Council of Institutional Investors (CII) Overhauls its Policy on Executive Compensation
Posted by Donald Kalfen on September 26, 2019 in Client Alerts
CII is an influential advocacy group for institutional investors. Its membership includes a wide range of asset managers with over $35 trillion in assets under management. To advance the interests of its members and reflect changes in the corporate governance environment, CII has developed (and periodically updates) a comprehensive body of corporate governance best practices on a variety of matters, including executive compensation. Last week, CII announced a major revision in its governance policies relating to executive compensation.
In its press release outlining the policy revision, CII Executive Director, Ken Bertsch, explained that the “revision reflects concerns on excessive complexity in U.S. executive pay plans, and questions on the effectiveness of some approaches to pay-for performance.” In that regard, Mr. Bertsch noted that “steadily rising average [executive] pay, even when market performance is mediocre, suggests that pay-for-performance can be a mirage.”
CII’s new policy on executive compensation is less prescriptive and more principle-based than its former policy. The new policy recognizes that executive compensation should be tailored to meet a company’s specific needs and circumstances, thereby avoiding a one-size-fits-all mentality. The new policy encourages companies to simplify their executive compensation programs and ensure that such programs are understandable, cost-effective and internally equitable.
Described below are the key changes to CII’s policy on executive compensation:
■ Companies should explore adopting simpler plans comprised of salary and restricted stock that vests over 5 years or more. For some companies, time-based restricted stock that begins to vest after 5 years and fully vests over 10 years (including beyond employment termination) may be appropriate.
■ Companies should consider barring their highest level executives from selling stock awarded to them until after they depart to ensure management prioritizes the company’s long-term success. However, some companies may determine that hold-until-departure or hold-beyond-departure from the company requirements are unnecessary because their stock-based awards include extended vesting periods.
■ Boards and investors should increase their scrutiny of performance-vesting shares. This policy change appears to be in response to recent research that has raised doubts about the link between performance-vesting shares and long-term company performance. The need for increased scrutiny also arises due to the use of “hard to understand” performance metrics and goals, which CII notes can be numerous, wide-ranging and adjustable.
■ Companies should consider rank-and-file pay as a valid “reference point” for setting executive pay at appropriate levels. This policy change is in response to the widening gap between compensation for workers and executives.
■ Companies should consider expanding their clawback policies to provide recovery upon not only financial restatements but also upon personal misconduct and ethical lapses that cause, or would cause, material reputational harm to the enterprise.

**Goal**
Continue the client alert on CII's executive compensation policy, picking up after its final sentence about expanding clawback policies.

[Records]
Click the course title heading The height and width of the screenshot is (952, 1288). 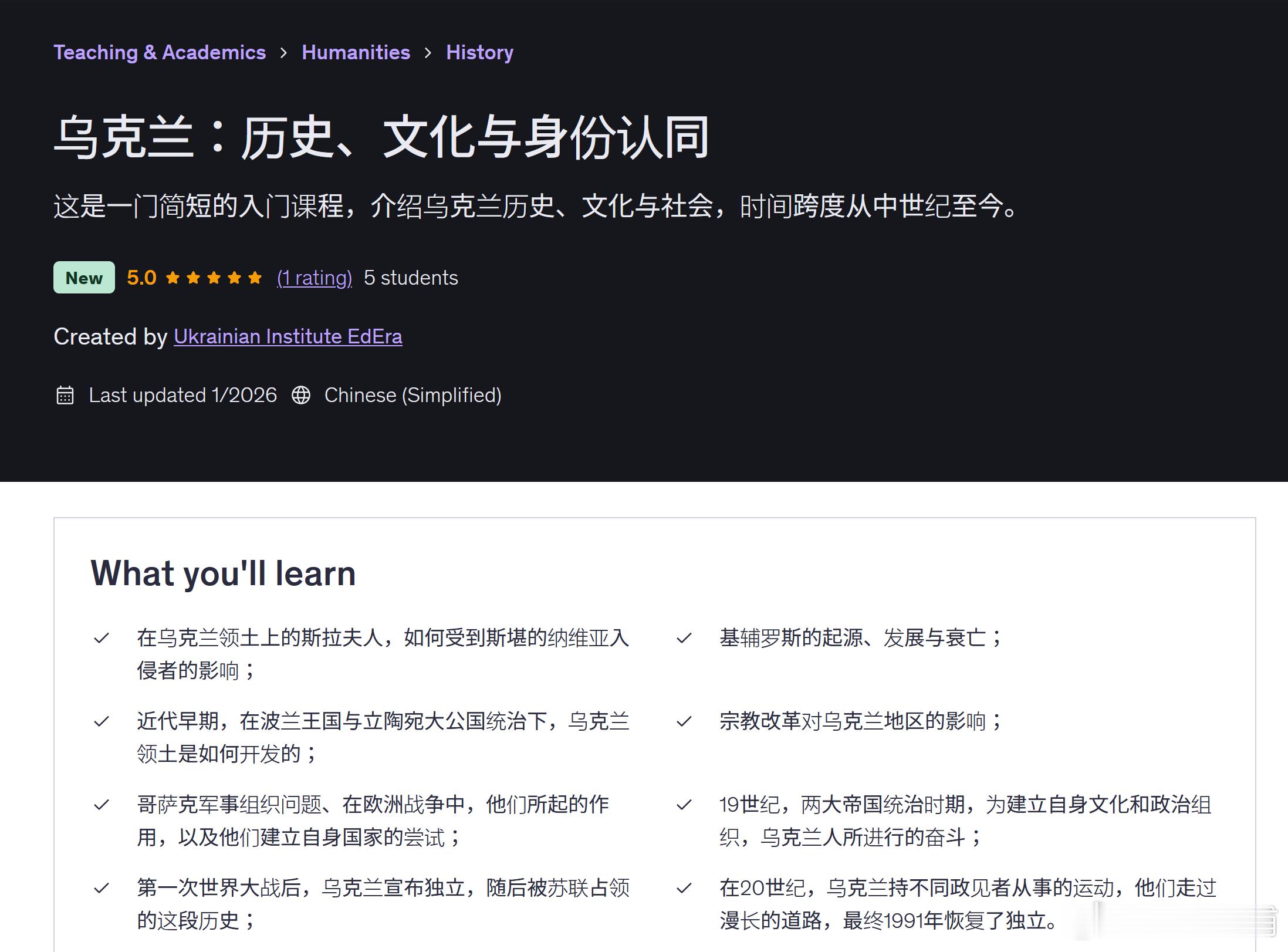click(x=381, y=137)
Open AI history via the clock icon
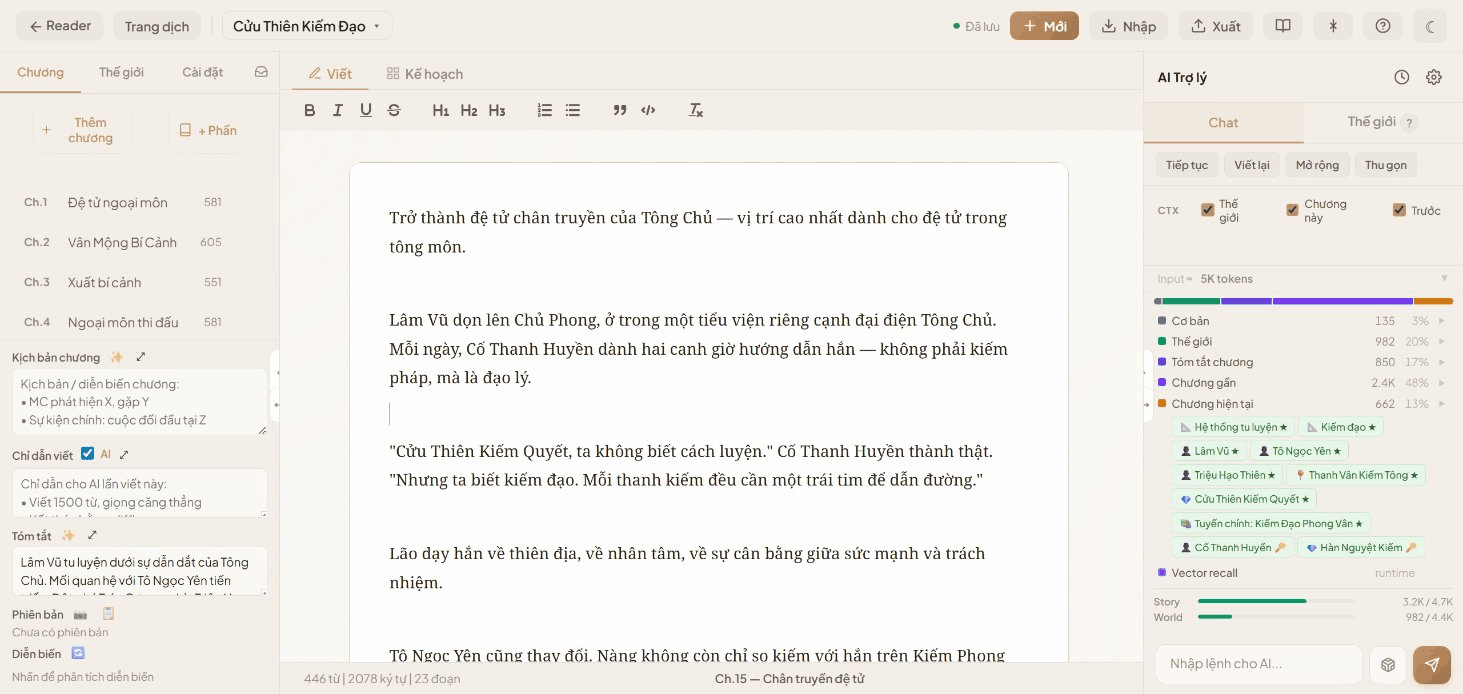This screenshot has height=694, width=1463. coord(1401,76)
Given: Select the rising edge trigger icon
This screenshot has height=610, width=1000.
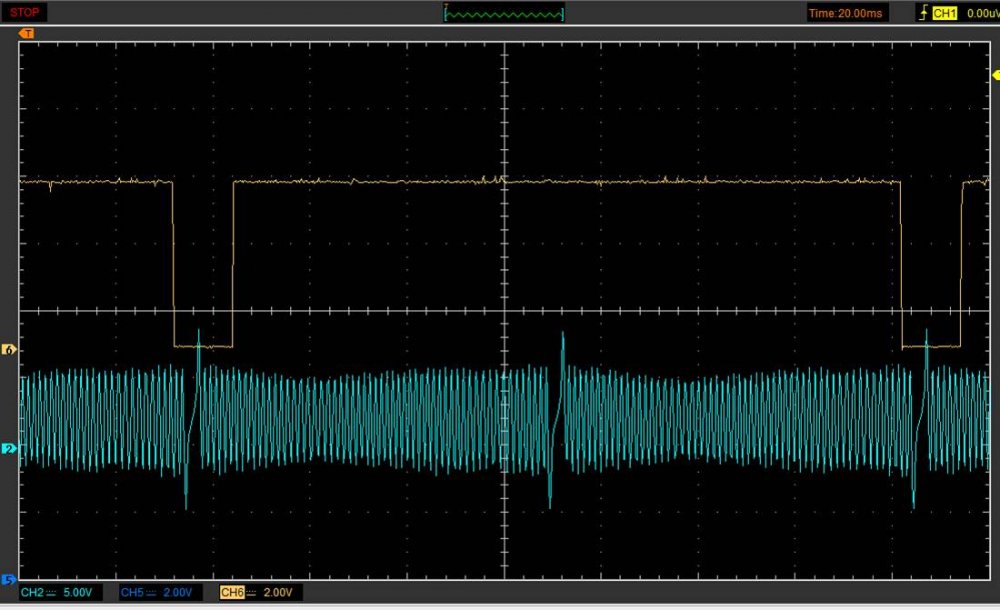Looking at the screenshot, I should [922, 13].
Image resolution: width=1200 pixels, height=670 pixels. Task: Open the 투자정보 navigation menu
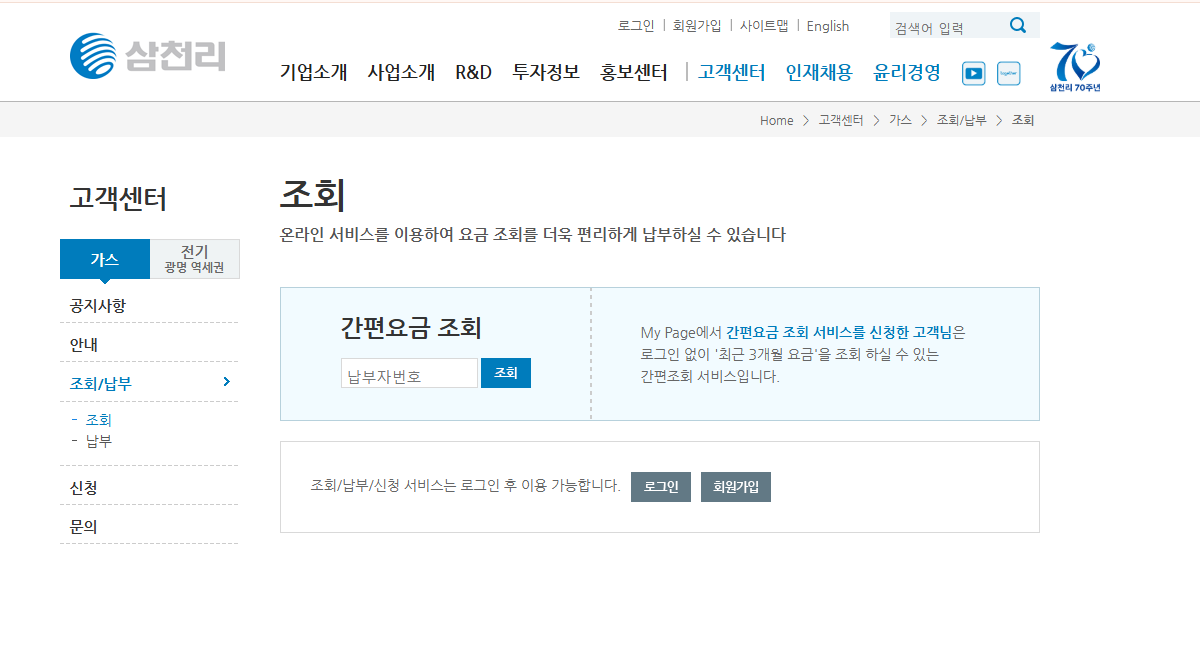(545, 72)
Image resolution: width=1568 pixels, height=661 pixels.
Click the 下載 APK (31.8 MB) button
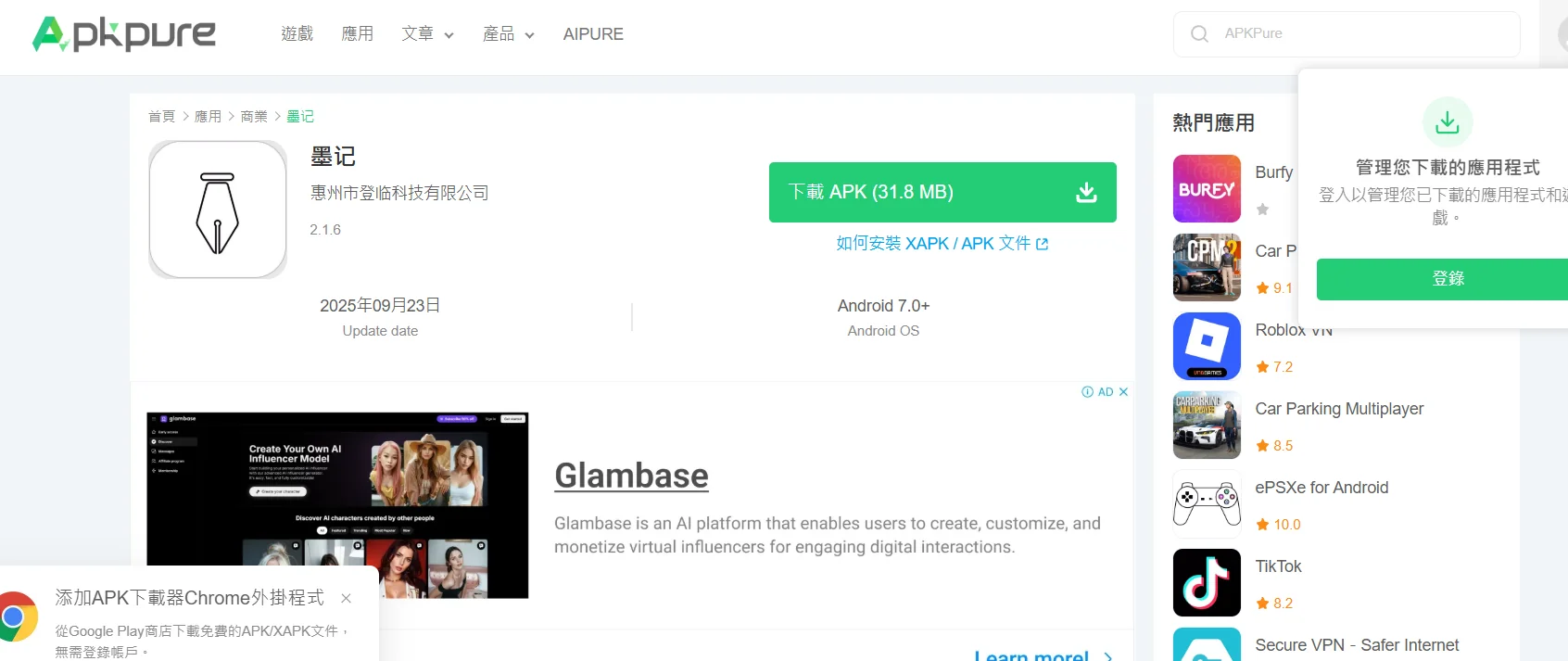pyautogui.click(x=942, y=192)
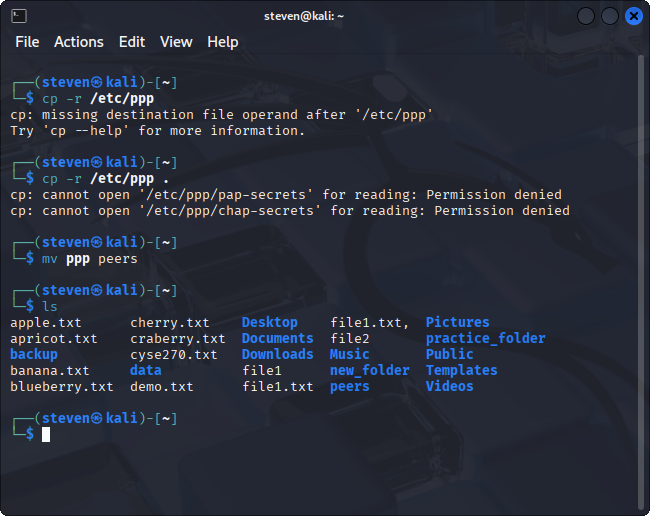Click the vertical scrollbar on the right edge
This screenshot has height=516, width=650.
(x=643, y=280)
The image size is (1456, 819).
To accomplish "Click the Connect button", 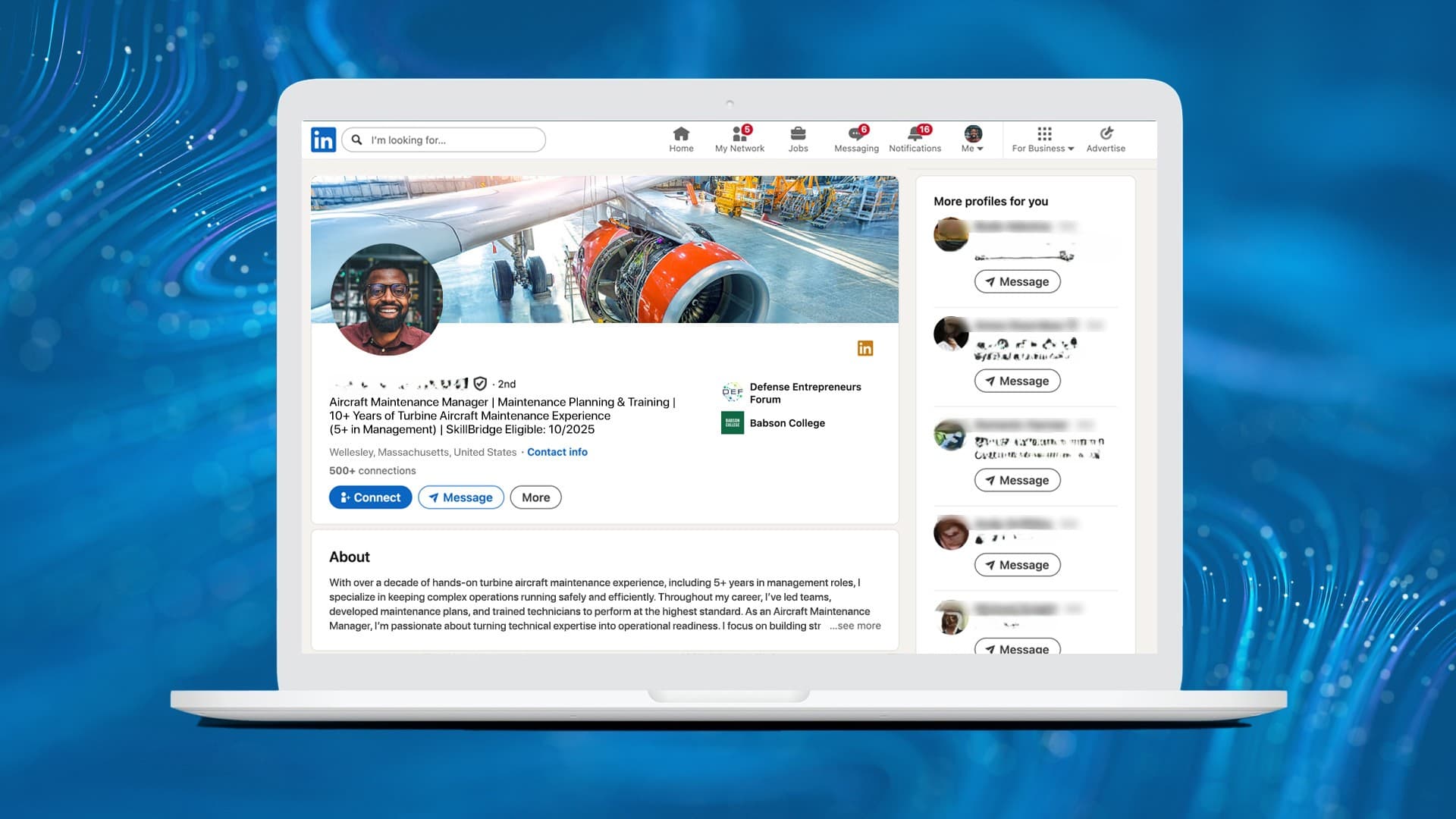I will click(x=370, y=497).
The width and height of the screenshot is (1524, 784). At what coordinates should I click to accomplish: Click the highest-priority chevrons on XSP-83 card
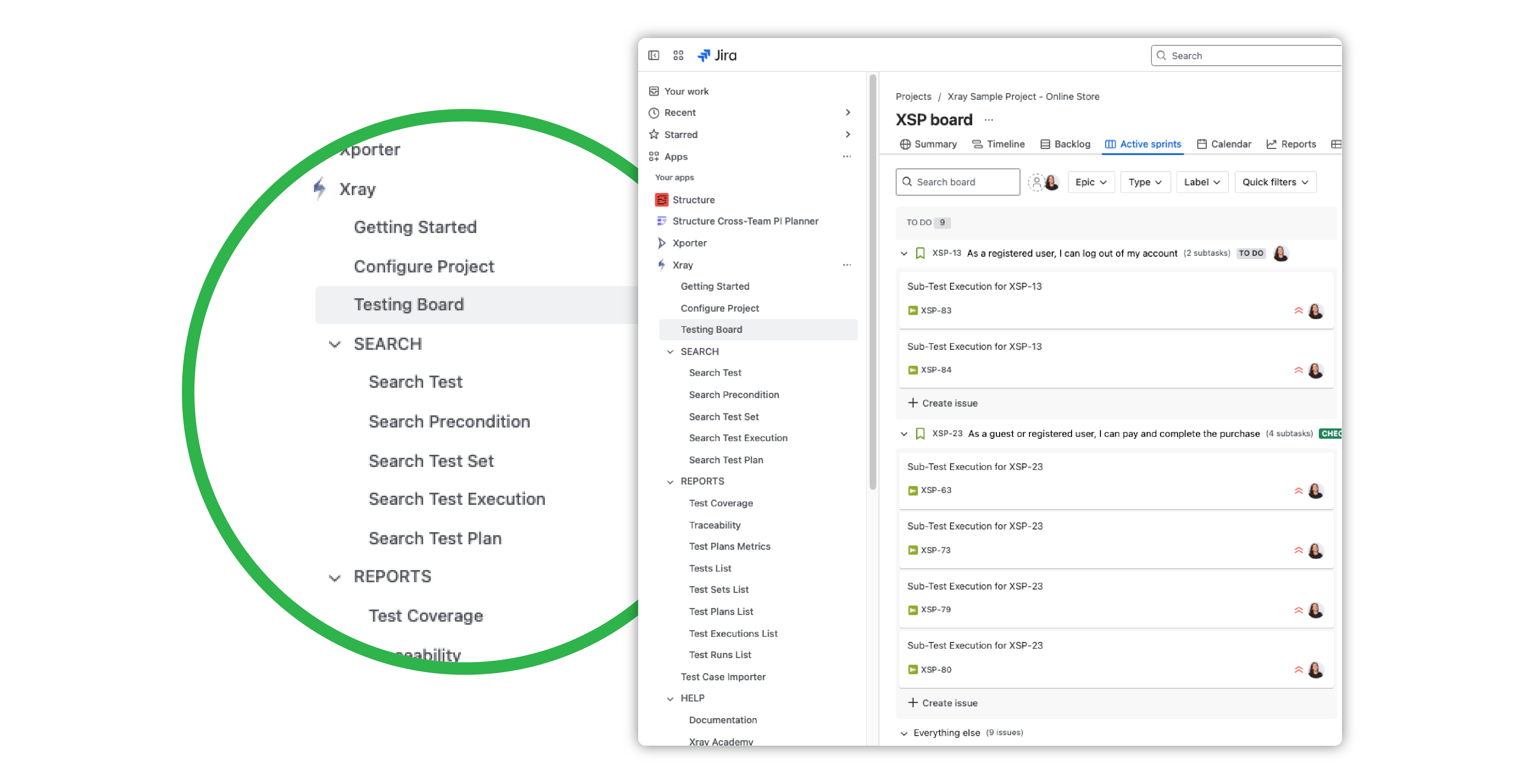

**Exercise output**
Meridian comment. CII’s revised policy reflects its goal of encouraging companies to simplify plan design, use defensible performance metrics that are linked to long-term company performance and clearly articulate the terms of their executive pay programs. These high-level objectives are generally consistent with the philosophy and views of many, if not most, public company boards, compensation committees and management, However, some of the suggested “solutions” will likely be viewed as a bridge too far that could put some companies at a competitive disadvantage in recruiting and retaining top talent.
In addition, CII’s suggested pay and governance designs relating to clawback policies and share ownership are already embraced by many public companies. For example, an emerging trend among large companies is the adoption of clawback policies that provide for the recoupment of compensation solely in the event of an executive’s misconduct (not related to a financial restatement). In addition, nearly all large and mid-size public companies maintain robust executive stock ownership requirements, some of which also maintain hold-until-ownership-guidelines-are-met requirements. Often, a company’s CEO and other executive officers significantly exceed ownership requirements. However, most companies are unlikely to require executive officers to hold all shares until retirement or beyond.
CII is also suggesting that companies consider (in appropriate circumstances) applying relatively lengthy vesting schedules to time-based restricted stock awards (e.g., 5 or more years) granted to the highest level executives, in lieu of performance-based compensation, due to concerns about the effectiveness, complexity and understandability of such arrangements. We do not anticipate that many companies will move away from performance-based compensation to restricted shares with long vesting periods at this time. We also note that, among large public companies, vesting periods greater than 3 or 4 years are rare.
Lastly, CII is encouraging boards and companies to consider rank and file pay when setting executive compensation to address the widening pay gap between workers and executives. Due to the advent of the CEO pay ratio disclosure and the continuing debate about perceived income inequalities, some corporate boards have begun to evaluate executive pay in a broader context. However, whether a broader evaluation of executive pay has a meaningful effect on pay levels remains to be seen.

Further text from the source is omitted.